Vers une langue zoo-inclusive ?
Révélation: « il existe un continuum entre le traitement des corps des femmes, mais aussi des esclavagisé.e.s, des handicapé.e.s, des racisé.e.s et ceux des sols, des animaux, des végétaux. Tous.tes sont naturalisé.e.s, terrains d’expérimentation ou de conquête ». Un lecteur distrait comprendrait que les handicapés ont droit à autant de respect que les animaux et les végétaux, mais ce galimatias n’a pas vocation à faire sens. Il ne s’agit que d’une incontinence verbale consécutive à l’ivresse inclusive d’individu (point E point S) qui confondent leur nombril et leur neurone (au singulier).

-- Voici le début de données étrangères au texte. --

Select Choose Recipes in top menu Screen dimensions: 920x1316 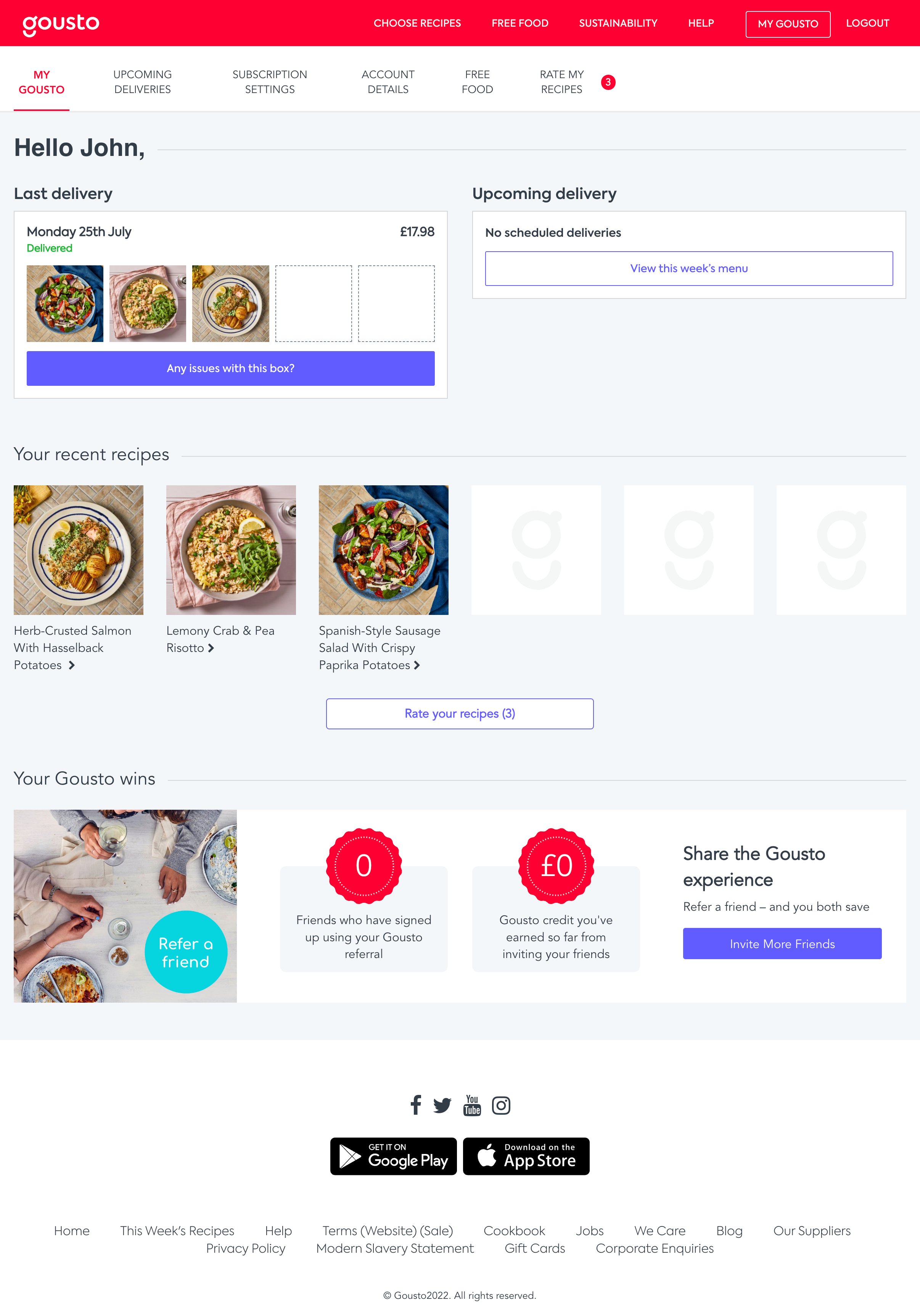tap(417, 24)
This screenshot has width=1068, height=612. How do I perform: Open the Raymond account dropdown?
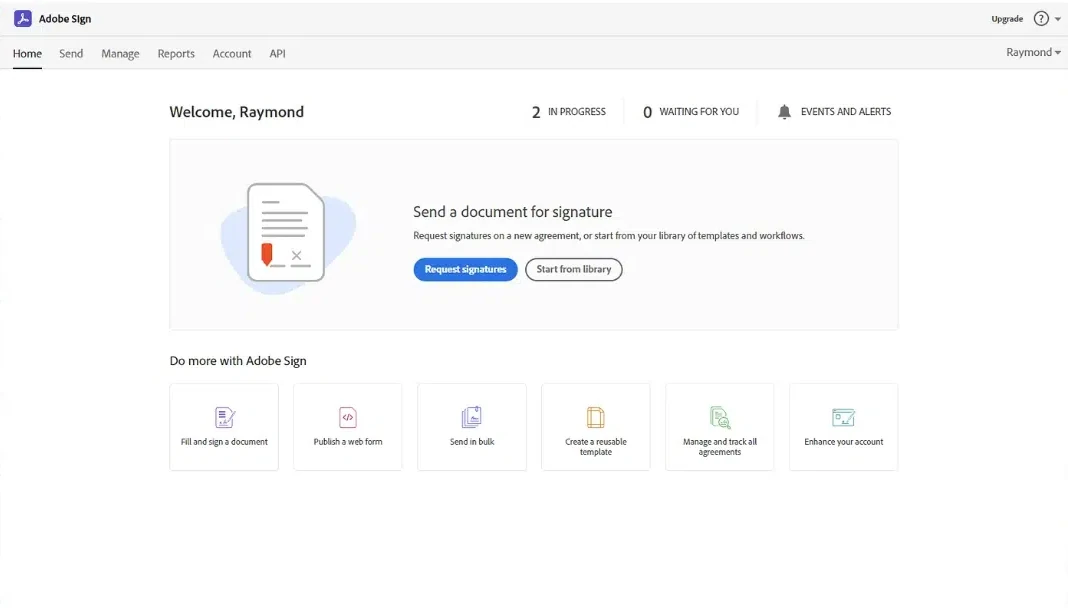pyautogui.click(x=1032, y=51)
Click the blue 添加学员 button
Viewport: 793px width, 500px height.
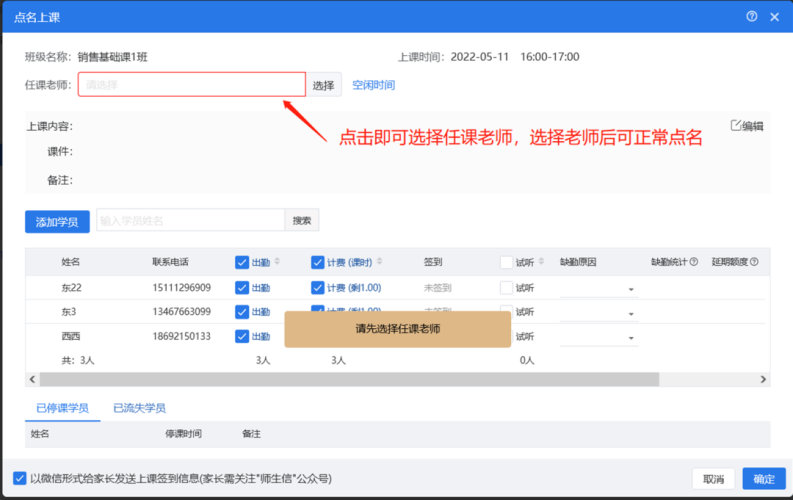(57, 221)
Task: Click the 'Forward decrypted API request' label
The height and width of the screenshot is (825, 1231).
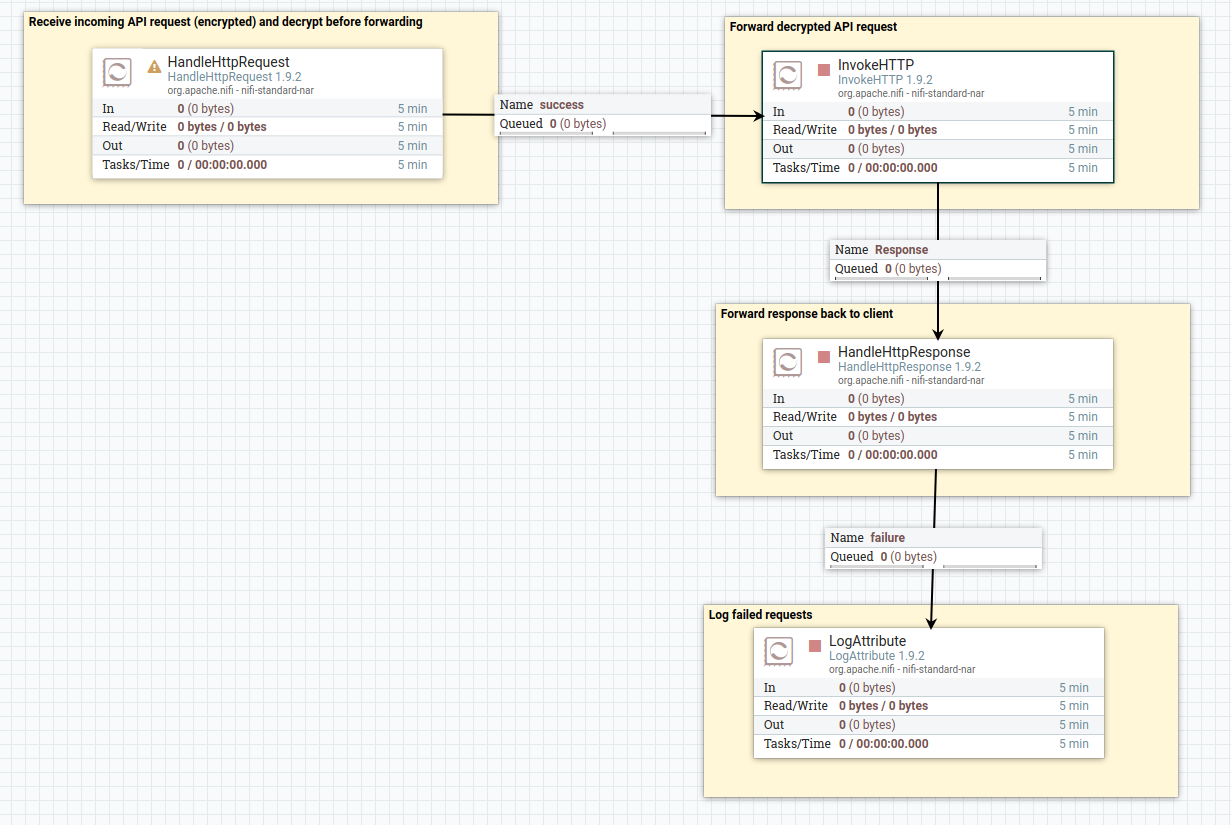Action: (813, 27)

Pour preuve, une question métaphysique: dans les verbalisations humaines adressées aux animaux domestiques « quelle place occupe le genre de l’énonciateur.rice, qu’iel soit l’humain.e s’adressant à l’animal ou l’animal dont on imagine le discours ? »
Cette sodomie coléoptérique posera les jalons d’une langue zoo-inclusive à laquelle les jargonneurs aspirent, tout en reconnaissant sa complexité: il faudra écrire systématiquement « cheval.jument » ou « poule.coq » et conjuguer au masculin fourmi, girafe et coccinelle…
– Vous êtes folle, dit le Chat à Alice.
– Comment savez-vous que je suis folle ? demanda Alice.
– Vous devez l’être, répondit le Chat, ou vous n’auriez pas lu cet argumentaire jusqu’au bout.